A major aspect of automated testing is automated regression testing using unit tests is applied to a system soon after a software build due to a source change, to demonstrate that the change does not have an obvious adverse effect on the system under test.
Automated regression testing should be relatively short in overall duration. If only software testing, this might be but a few seconds or at most a few minutes, and should be performed just after the build, all as part of the CI process.
Automated testing of software which controls hardware or an embedded system may be more lengthy and thus require a different approach to automation, such as scheduled nightly runs of the automated testing.
Regardless of source changes, regression testing should be performed frequently and regularly, such as nightly, or on weekends, with variations in start times, to:
- Reassure stability in the product.
- Establish a testing history with which trends can be explored.
- Demonstrate resistance to influence by external environmental changes (network issues, power fluctuations, impact by storage changes, etc.)
Automated testing is applied to repeatable tests on a software/hardware/system product in development, each time with an expected consistent outcome. Not just an expected “pass” of all tests cases, but consistent testing process with consistent results in logs, generated data, etc.
Where hardware or system environment is a factor in testing, the automated regression testing should use a reset mechanism, such as remote power cycling, between test modules or test suites.
For embedded system testing, remote operations should be considered such that a CI system (Bamboo or GitHub Action, for examples), controls an agent system which in turn drives the remote testing of the embedded system.
Note that for some products, the time of day may have an effect. Automated testing should be considered for various times of day, especially over midnight and February 29.
Some build and test processes are necessarily disjointed such that the test process does not actually test that which was formally built, requiring the rebuild during the test process. This must be avoided. The package under test must be the same binary image as formally built in the CI process, which is generally the same as released. Otherwise, there is a potential break in the “chain of custody”. For example, consider a build during test will have different timestamp strings in the binary—changes in string length could force an offset in processor L1 cache boundaries, thereby affecting the performance ever so slightly than that of the release product.

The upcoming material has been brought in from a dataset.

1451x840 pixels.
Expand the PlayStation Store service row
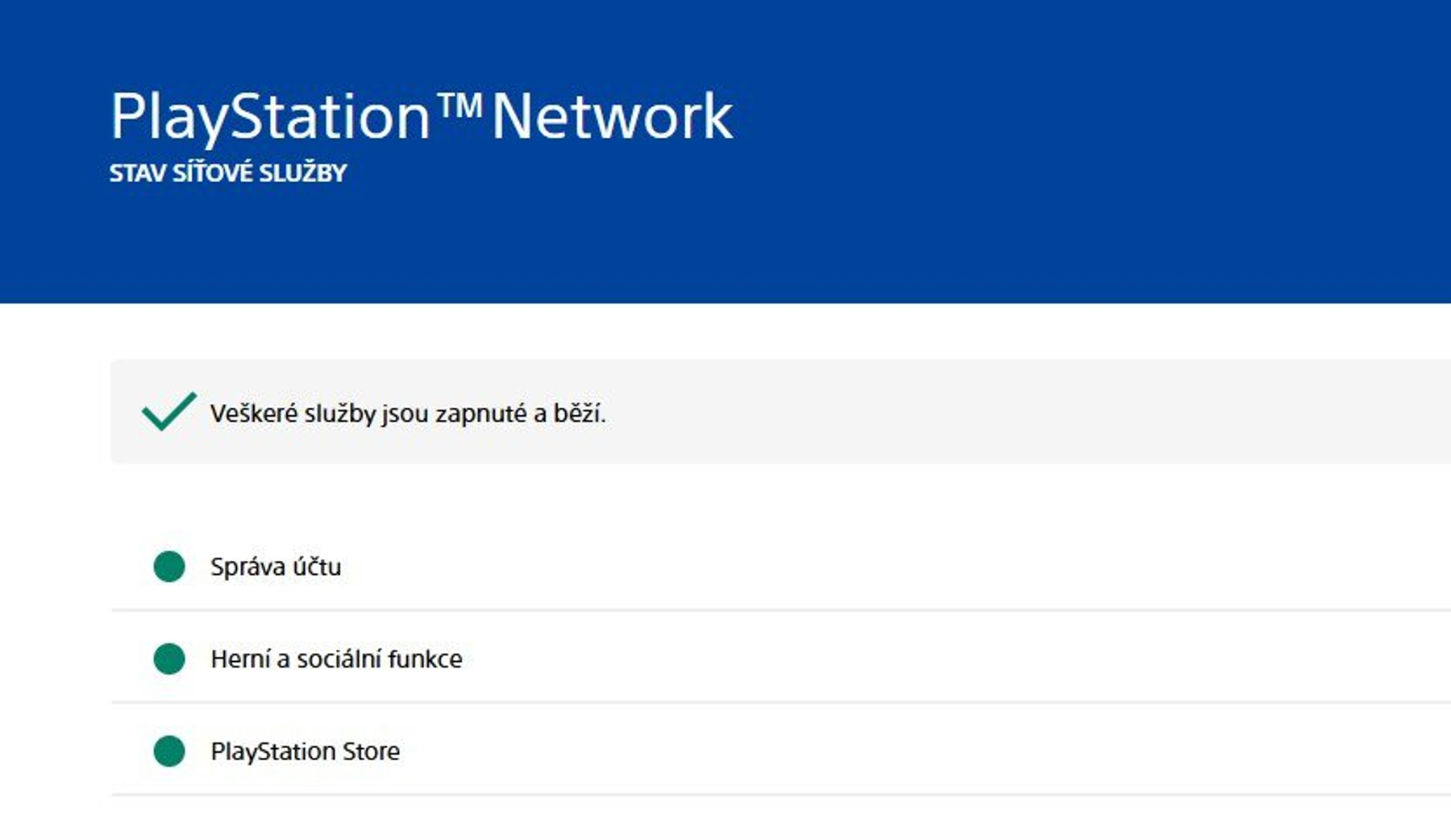780,751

Randomness in Automated Testing

Sometimes, randomness should be introduced into the test process, but it should be a controlled randomness:

The random “seed” must be reported in the log, where the seed is the initialization value, such as system time (in milliseconds or finer).
The test procedure must be implemented with the means of specifying the seed so that the same test sequence can be repeated in the event of a testing failure.
The random algorithm must produce the same sequence of random values among all test cases (no randomness in generating the next random value).
If a test case performs operations that may vary from one run to another, and it is based on random algorithm, the random algorithm should be re-seeded for that test case with the same seed value if overall randomness is not selected. The seed value must always be reported at the test case level.
Consider that use of random values may alter the performance and timing of the testing process.
Do consider using controlled randomness in higher-level testing (integration, system) so that over numerous test runs, different use case scenarios can be explored, and different hardware settings and environmental conditions can be exercised.

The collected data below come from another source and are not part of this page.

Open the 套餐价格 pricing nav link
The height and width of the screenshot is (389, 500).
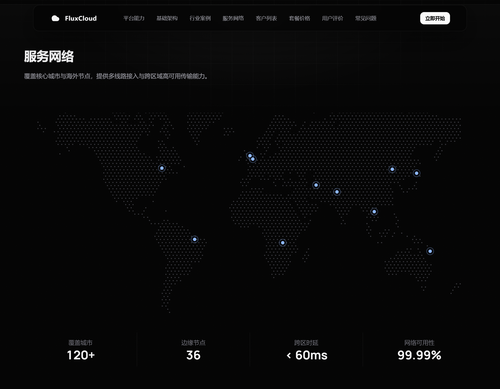[299, 18]
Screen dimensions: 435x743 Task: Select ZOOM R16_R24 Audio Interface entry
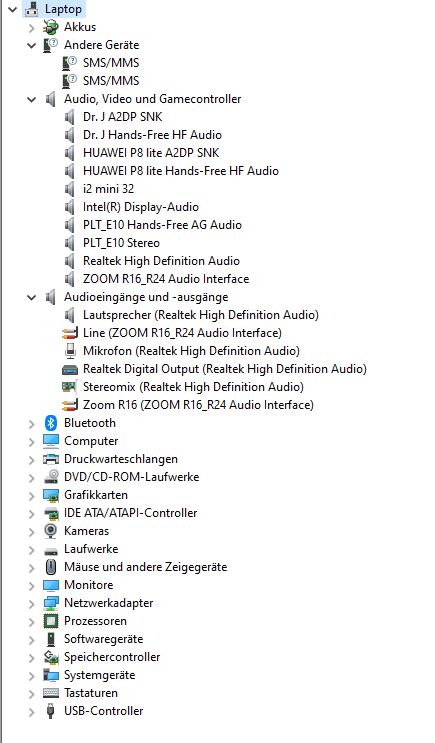pos(166,279)
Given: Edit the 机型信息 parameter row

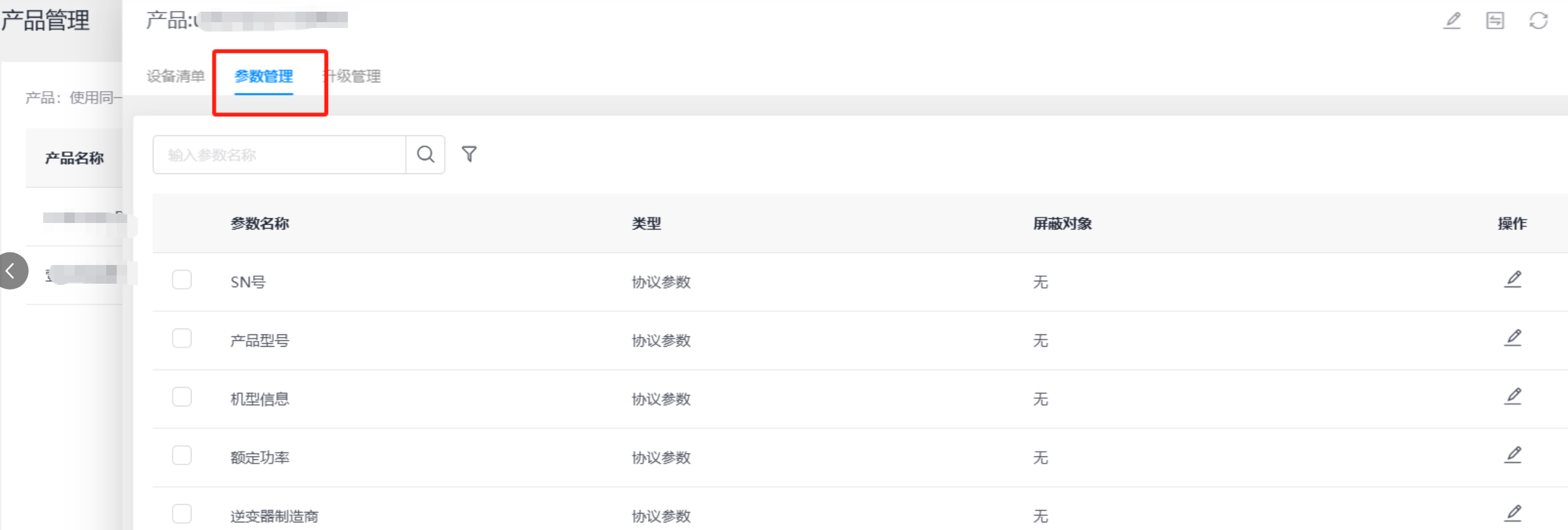Looking at the screenshot, I should (x=1513, y=396).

Hardware Testing Considerations

Is a test harness or simulation capability required (HIL).
Plan for “bring-up” if needed such that processor and critical devices are verified as functional.
Design built-in self-test (BIST) capability, invoked on power-on.
Design a test module per HW component under test.
Consider testing of:
- Power variation
- Fan speed variation (i.e., temperature variation)
- Register masking of floats (identify unsourced/ungrounded signals on schematics)
- ECP testing on registers
- Fault injection via test harness or other means
Share HW component register specifications in original SW source with testing source (i.e., one source base for register definitions, with automated translation scripts as needed).

Concurrency Testing

Software testing may meet stated requirements but may not work well when a program is run with multiple concurrent or simultaneous processes, users, or network nodes. Unfortunately, correction of failures due to concurrency often require a redesign of the software to handle concurrency, thereby forcing a restart of single-process testing. The original SW must account for concurrency.

The test plan must include provisions for performing concurrent testing.
The number of multiple processes or users supported by the SW should be stated in requirements, but generally it far exceeds the practical number that can be tested. The test plan must also indicate the maximum number of processes under test.
Concurrency testing of an entire SW product is generally impractical or impossible in a test environment. Identify major SW components that are most likely to interact with multiple processes and focus on concurrent testing of them.
Identify shared resources and points of potential deadlock or unrestrained access to shared data.
Consider that programs running on a computer may be forced into a lockstep with each other such that access to shared resources are single threaded by the OS, or that process scheduling prevents tests from encountering such situations, or that test processes may inadvertently interact with each other.
Multiple independent nodes in a network are essential to concurrency testing.
With a design for the maximum processes to test, start test development for two concurrent processes.
Test logs and reports need to show interleaved activity among nodes.
Solicit people to participate in hands-on concurrent testing, if necessary (a test framework for concurrency can avoid that).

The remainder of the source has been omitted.